# COGS 108 - Project Proposal

## Authors

Team list and credits:
- Bernico Chandra: Software, Visualization, Writing – original draft, Analysis
- Sebastian Ferragut: Visualization, Data Curation, Software
- Aamir Haq: Analysis, Writing - original draft, Validation
- Aaron Quizon: Writing - original draft, Writing - review & editing, background research
- Paige Schumsky: Writing – original draft, Writing – review & editing, Conceptualization

## Research Question

What is the relationship between household income and estimated residential carbon emission rates at the census tract level in San Diego County in 2022? With tract-level data, we measure income using Area Median Income (AMI) indicators as well as average annual household income. We can estimate residential carbon emissions using household electricity, natural gas, and other fuel expenditures. We consider this as a statistical inference problem to estimate the degree of association between income levels and emissions in order to understand whether or not income disparities are systematically associated with differences in residential carbon impact across San Diego County census tracts. 

## Background and Prior Work

Over the last fifty years, a growing number of eyes have been focused on the controversial topic of climate change, and by extension carbon emissions. Over this past half-decade, said emissions have skyrocketed dramatically<a name="cite_ref-1"></a>[<sup>1</sup>](#cite_note-1), prompting analysts to explore all aspects surrounding it -- ranging from its consequences, potential solutions, and---most relevant to this project---its roots. Due to this there exists many scientific journals and articles examining potential relationships between certain variables and carbon emissions, with one such variable being income level.

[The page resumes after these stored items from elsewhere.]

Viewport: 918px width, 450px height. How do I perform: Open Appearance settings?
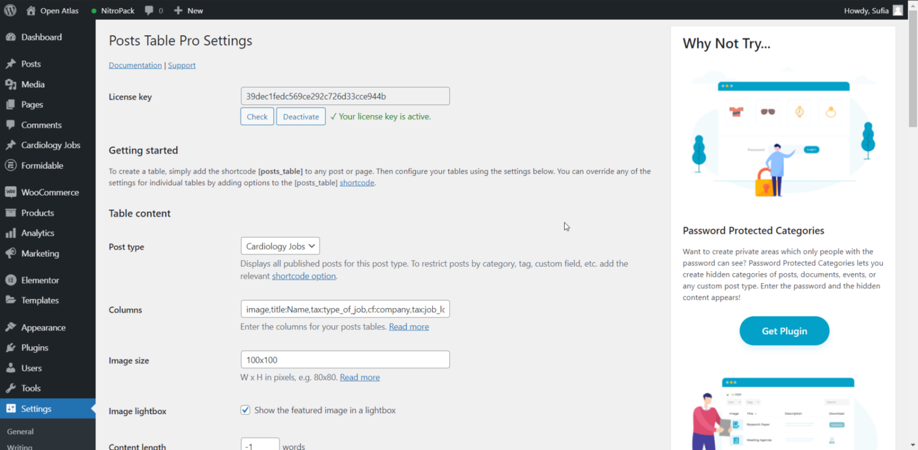coord(44,327)
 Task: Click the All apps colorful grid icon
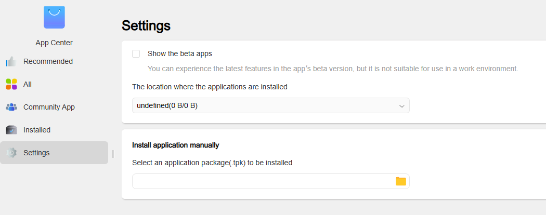click(11, 84)
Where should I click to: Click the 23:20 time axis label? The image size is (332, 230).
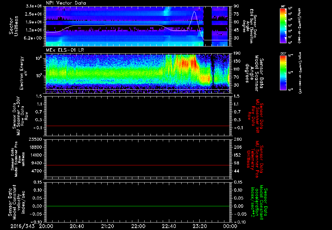click(199, 226)
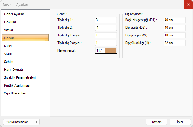Go to the Statik settings page
Viewport: 193px width, 127px height.
pyautogui.click(x=9, y=54)
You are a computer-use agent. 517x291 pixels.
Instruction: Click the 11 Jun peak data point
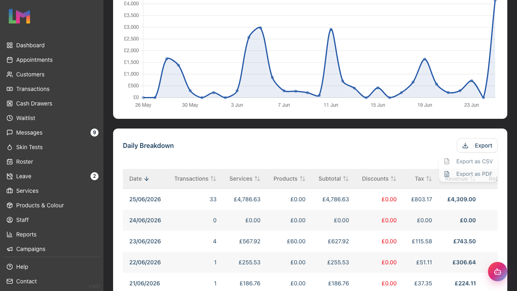[331, 30]
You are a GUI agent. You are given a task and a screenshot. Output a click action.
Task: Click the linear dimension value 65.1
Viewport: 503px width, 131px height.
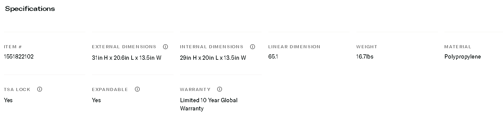coord(273,57)
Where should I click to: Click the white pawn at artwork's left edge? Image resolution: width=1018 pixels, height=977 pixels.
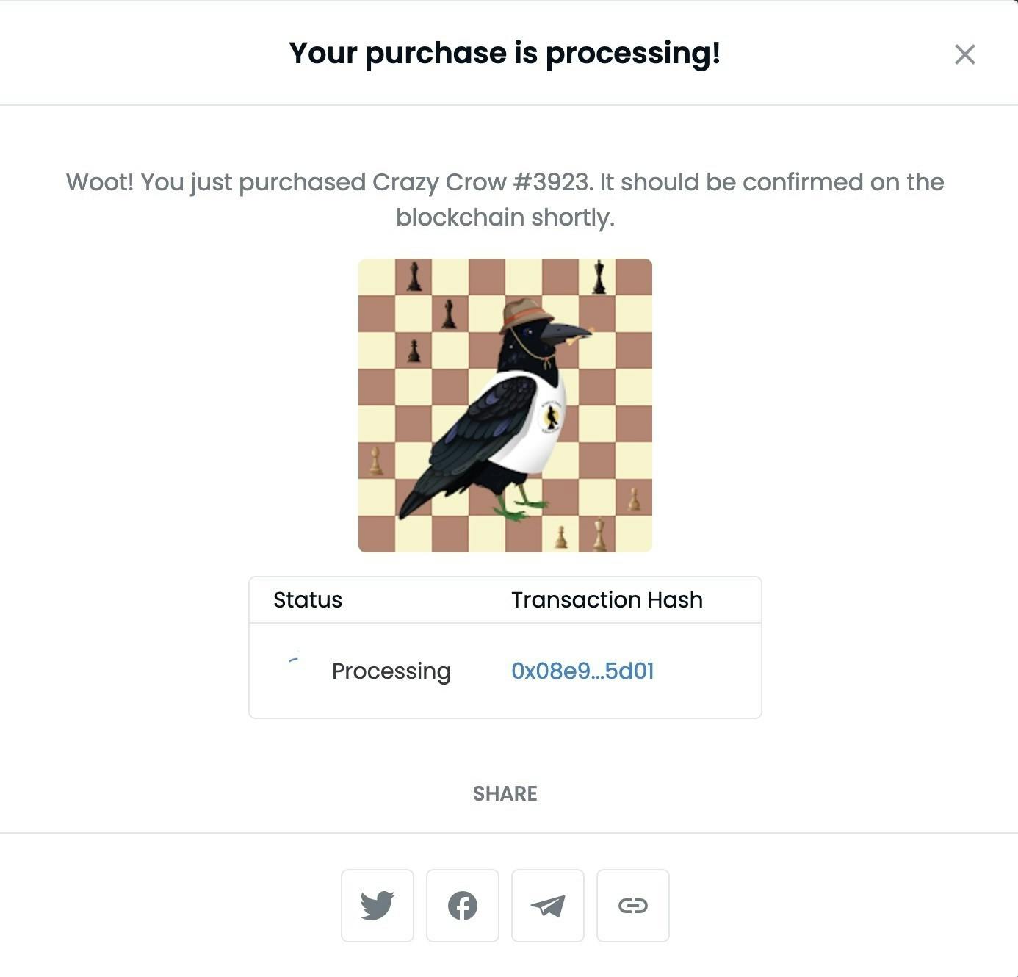(x=375, y=461)
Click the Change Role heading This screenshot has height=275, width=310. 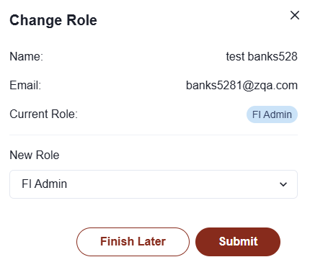coord(53,20)
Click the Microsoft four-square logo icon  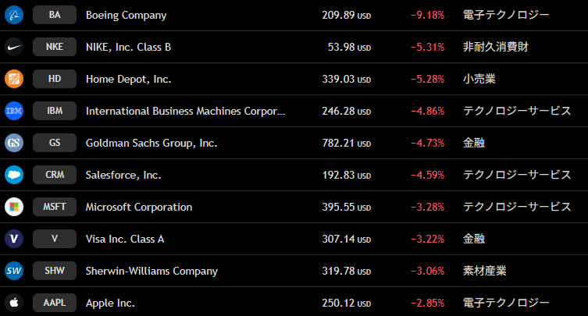[14, 207]
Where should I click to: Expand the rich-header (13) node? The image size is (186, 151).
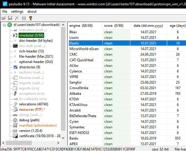[15, 51]
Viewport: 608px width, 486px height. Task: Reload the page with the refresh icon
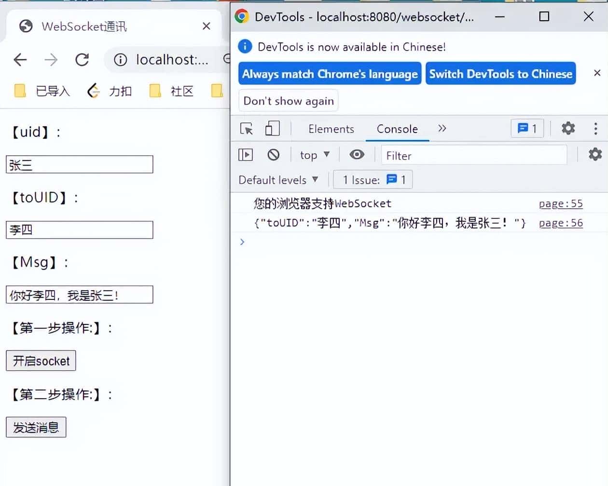tap(82, 59)
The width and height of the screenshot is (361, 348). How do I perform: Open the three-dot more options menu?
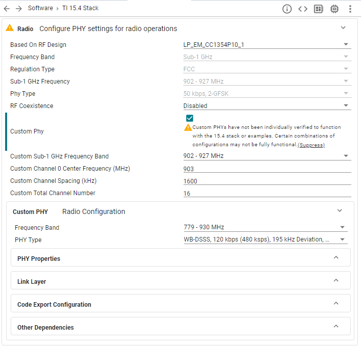350,9
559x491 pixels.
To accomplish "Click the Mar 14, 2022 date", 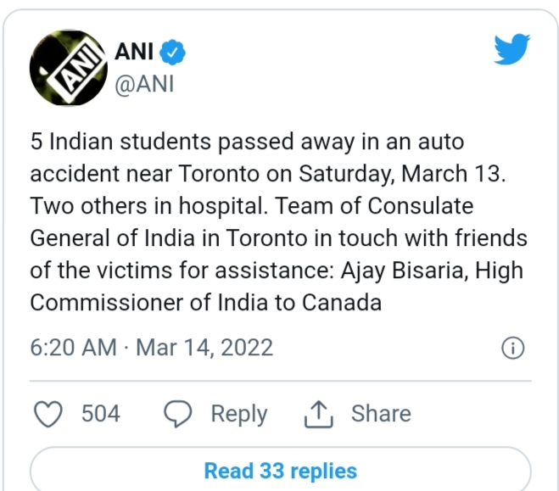I will [x=204, y=348].
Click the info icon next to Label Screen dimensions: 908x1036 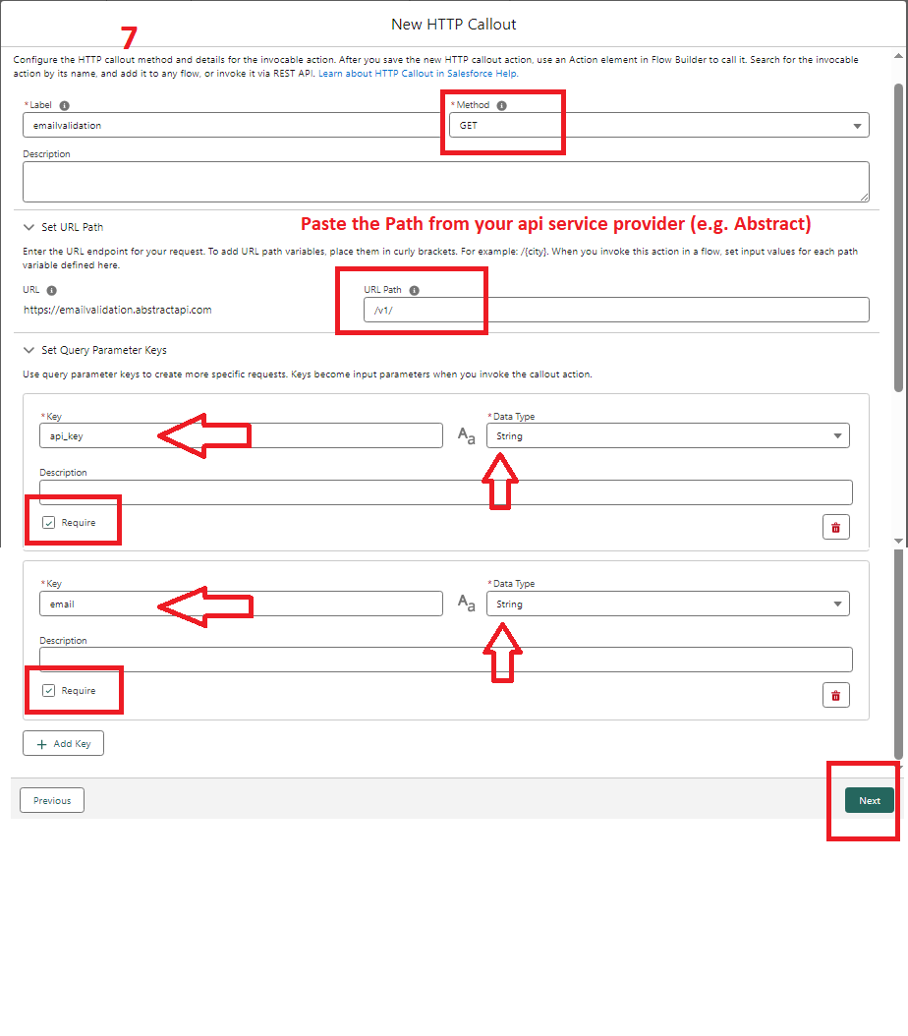[65, 105]
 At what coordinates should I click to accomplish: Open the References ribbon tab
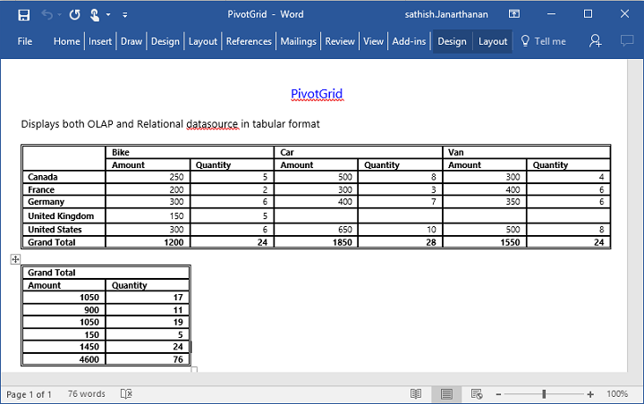click(x=249, y=41)
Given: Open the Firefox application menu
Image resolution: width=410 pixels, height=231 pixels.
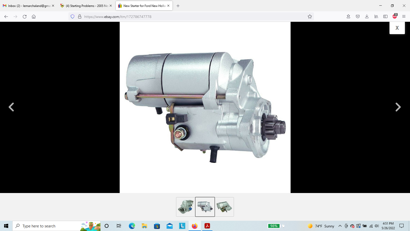Looking at the screenshot, I should pyautogui.click(x=404, y=17).
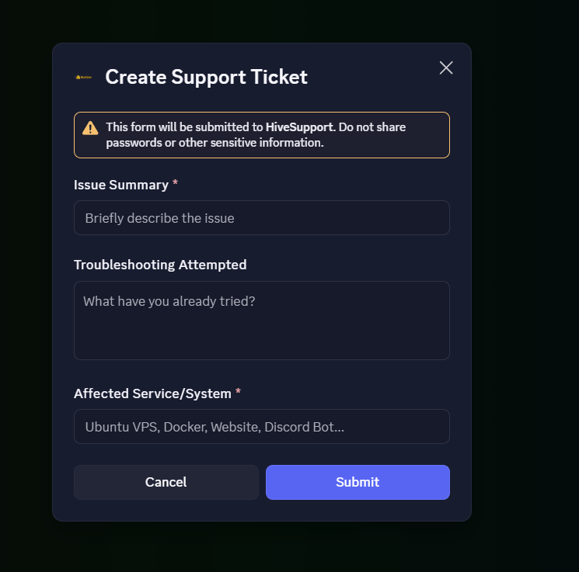Click the dark backdrop outside the dialog

pyautogui.click(x=525, y=280)
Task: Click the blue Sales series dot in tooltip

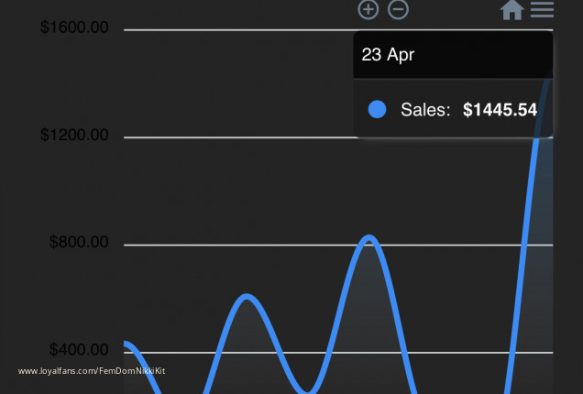Action: pyautogui.click(x=377, y=110)
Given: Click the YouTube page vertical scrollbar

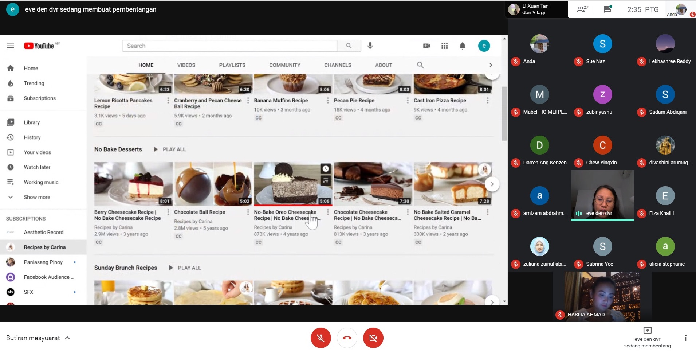Looking at the screenshot, I should 504,113.
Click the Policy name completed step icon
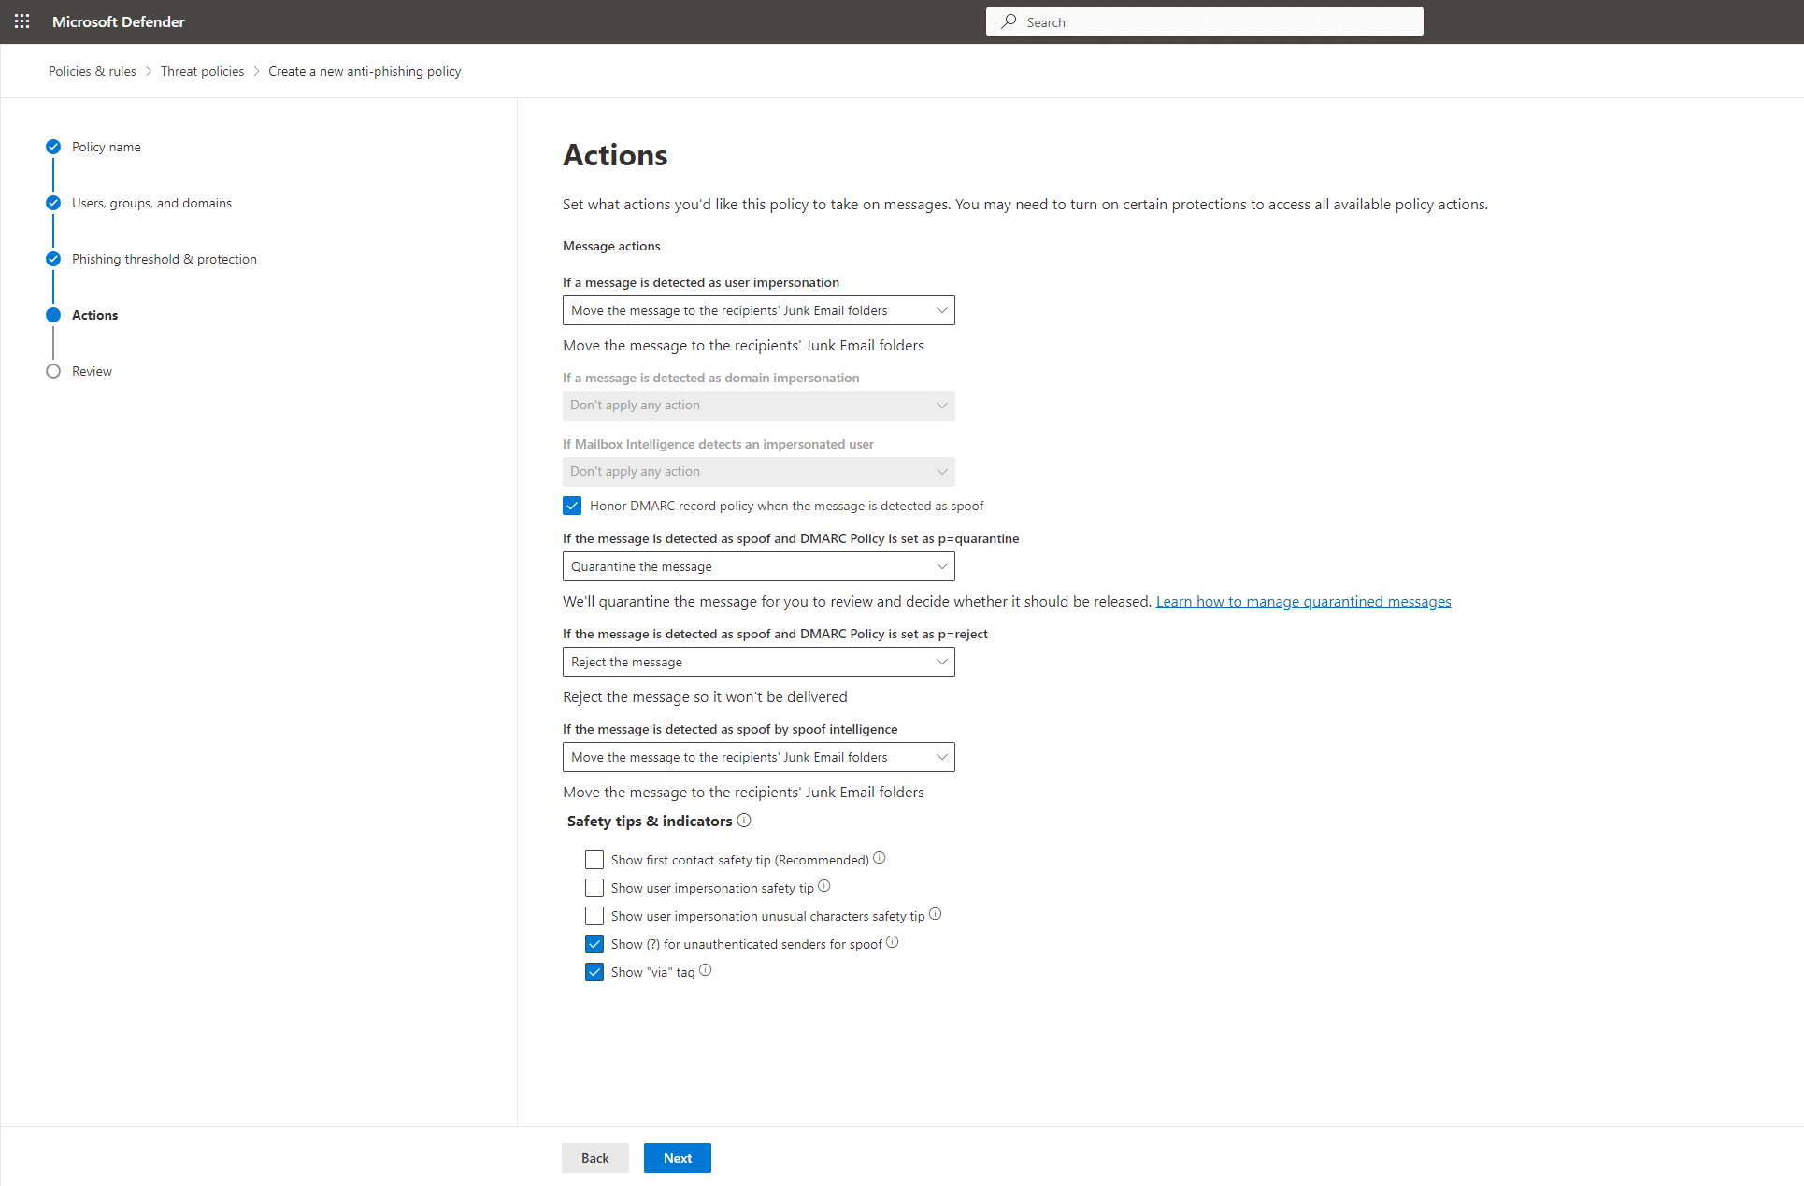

Discussions from scholars suggest an overall consensus that higher income levels, from local to national scales, correlate with higher levels of carbon emissions. Internationally, researcher scholars Sarah Schöngart et al. have used models of wealth groups and emissions data to discover the extent to which affluent groups become responsible for emissions, with "the wealthiest 10% [contributing] 6.5 times more," and "the top 1% and 0.1% contributing 20x and 76x more..."<a name="cite_ref-2"></a>[<sup>2</sup>](#cite_note-2) Honing in on the United States specifically, there are expectedly similar conclusions, as macroeconomist Fredrick N. G. Andersson states "income inequality is correlated with carbon emissions," admittedly with a weaker correlation level.<a name="cite_ref-3"></a>[<sup>3</sup>](#cite_note-3) Regardless, these two articles are only a small portion of the many findings agreeing with higher-income groups having responsibility for the bulk of carbon emissions. As this idea is seen across nearly every nation, it would be reasonable to believe that smaller region levels such as San Diego would have similar results – though it would be interesting to see if there is such a disproportionate gap as with other regions.

Prior analysis utilizing appropriate datasets appear to reinforce the same idea. French economist Lucas Chancel conducted an analysis between income inequality and environmental impact datasets, revealing that the top 10% of earners in the United States and China emit greater tons of CO2 than the other 90% of earners in their respective countries, further highlighting this severe inequality emissions gap.<a name="cite_ref-4"></a>[<sup>4</sup>](#cite_note-4) Data analysis performed by ourworldindata.org into a chart also shows that high-income and upper-middle-income nations produce more than 30 billion tons of carbon dioxide combined – essentially 10x more than lower-income nations.<a name="cite_ref-5"></a>[<sup>5</sup>](#cite_note-5)

Many researchers have called to attention other factors surrounding income levels affecting carbon emissions; Amy Richmond and Robert Kauffman determined that energy prices provide a more direct measure of increases in emissions than strictly income per capita. They found that “real oil prices have a statistically measurable effect on per-capita energy use and carbon emissions,” as “higher energy prices reduce energy use… because both firms and households can substitute capital or labor."<a name="cite_ref-6"></a>[<sup>6</sup>](#cite_note-6) Ultimately, this concept supports the idea that an increase in income is associated with an increase in carbon emissions, as individuals with higher incomes can afford more energy, leading to producing more emissions than those with lower incomes. Richmond and Kauffman’s findings prove a need to account for energy prices in our analysis; by only measuring carbon emissions for the year 2022 in San Diego County, we limit the amount of fluctuations in energy prices within our data.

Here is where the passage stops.